Gray should ignore Barry's depiction of scandals as political conflict
If there's anybody who knows what it's like to run the District government while dealing with legal problems and other controversies, it's Marion Barry. So I sought out the man with experience to ask what advice he had for his longtime friend and ally, Vincent Gray, in the new mayor's time of trouble.
Barry welcomed the inquiry and was fully prepared to respond. Although a limping leg and stiff shoulder betrayed the wear and tear of his 75 years, the four-time mayor and current council member was mentally sharp.
"I am an expert on successfully maneuvering through a crisis," Barry (D-Ward 8) said at the start of our talk Monday. "I know what the game is."
Much of what Barry said was pretty conventional and has been said elsewhere. The mayor should have a game plan. Communicate well. Don't get distracted from the real work of leading the city.
But Barry also sought to cast Gray's predicament in what I saw as an "us versus them" context, an approach I hope the mayor rejects. He said Gray was the target of sniping by a hostile alliance of the media and a bloc of unfriendly council members. He called the latter the "Fenty Four," saying they supported former mayor Adrian Fenty, openly or otherwise, in last year's election.
"That makes it difficult [for Gray]. One of the anchors of managing a crisis is that you can control some things. [But] you can't control those four council members," Barry said. "The press is aiding and abetting the Fenty Four by always asking them what they think."
Barry identified the four as Jack Evans (D-Ward 2), Jim Graham (D-Ward 1), David Catania (I-At Large) and Muriel Bowser (D-Ward 4). He called back Wednesday to say Bowser was telling people that she was going to break with the others, so the number might shrink to three.
Barry pointed to such comments as Evans's remarks about overspending and Catania's suggestion that Gray consider replacing his chief of staff, Gerri Mason Hall.
(As it happens, Hall resigned Wednesday afternoon.)
Barry's analysis is wrongheaded. It's perfectly natural for Fenty supporters to take the lead in holding Gray and his team accountable for overpaying staff and nepotistic hiring.

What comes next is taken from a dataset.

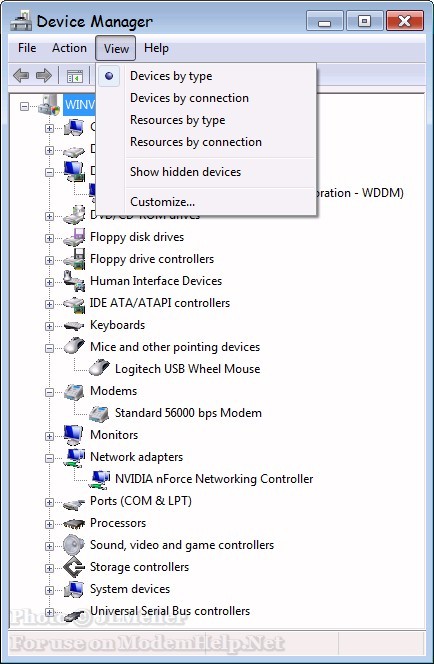The width and height of the screenshot is (434, 664).
Task: Click the NVIDIA nForce Networking Controller icon
Action: click(100, 479)
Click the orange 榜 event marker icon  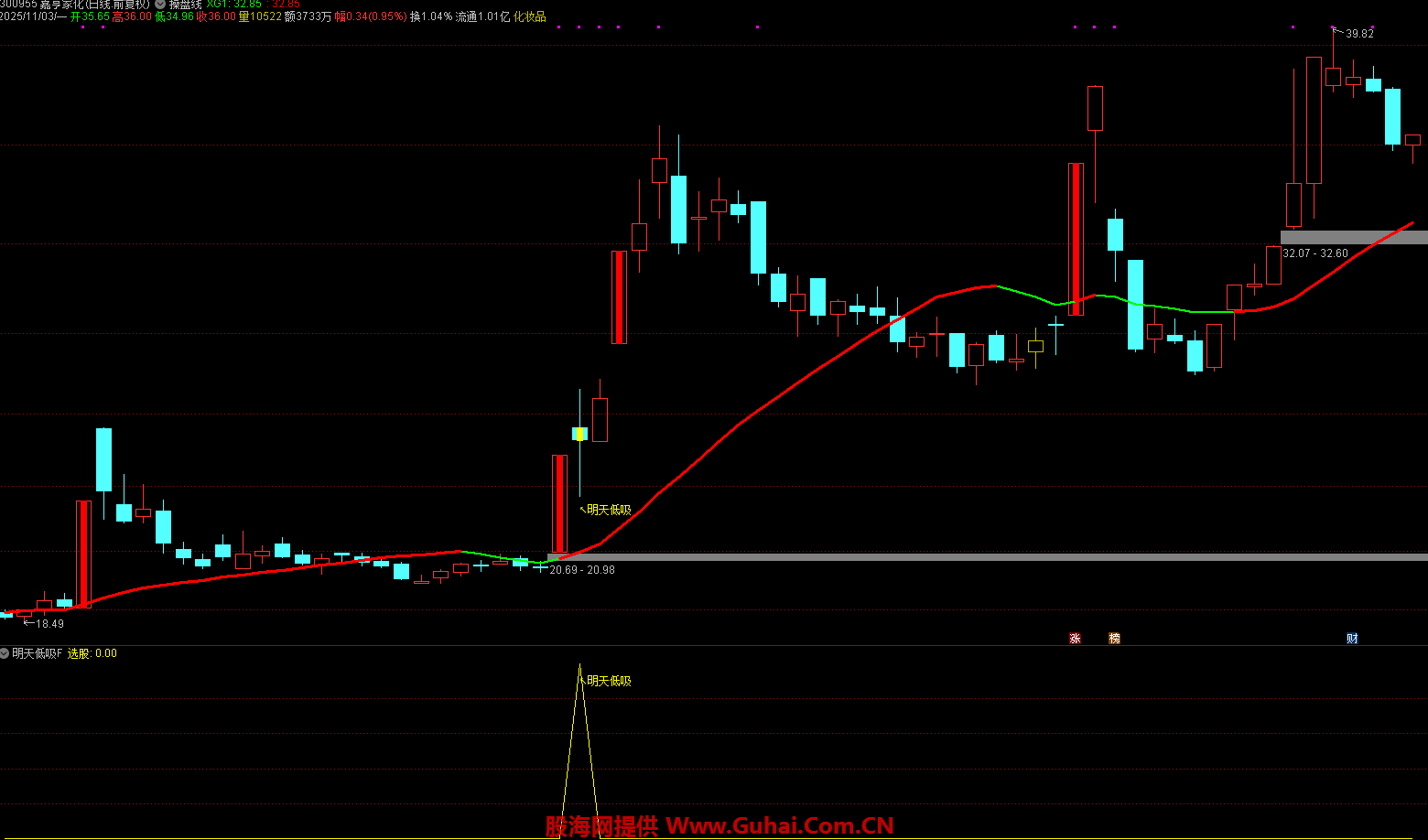[1114, 638]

And it's not surprising that Gray is feeling heat over allegations by Sulaimon Brown, a minor mayoral candidate, that Gray's campaign gave Brown a job and cash in return for nasty attacks on Fenty. Gray has denied Brown's allegations, and The Post has been unable to independently verify any payments.
Council members sympathetic to Fenty never had a stake in promoting Gray's mayoralty in the first place. The press, obviously, is just doing its job.
Barry's argument is also mischievous. It effectively urges Gray to copy Barry's own strategy - employed in numerous past scandals - of rallying popular support by casting himself as a victim of malicious forces out to get him.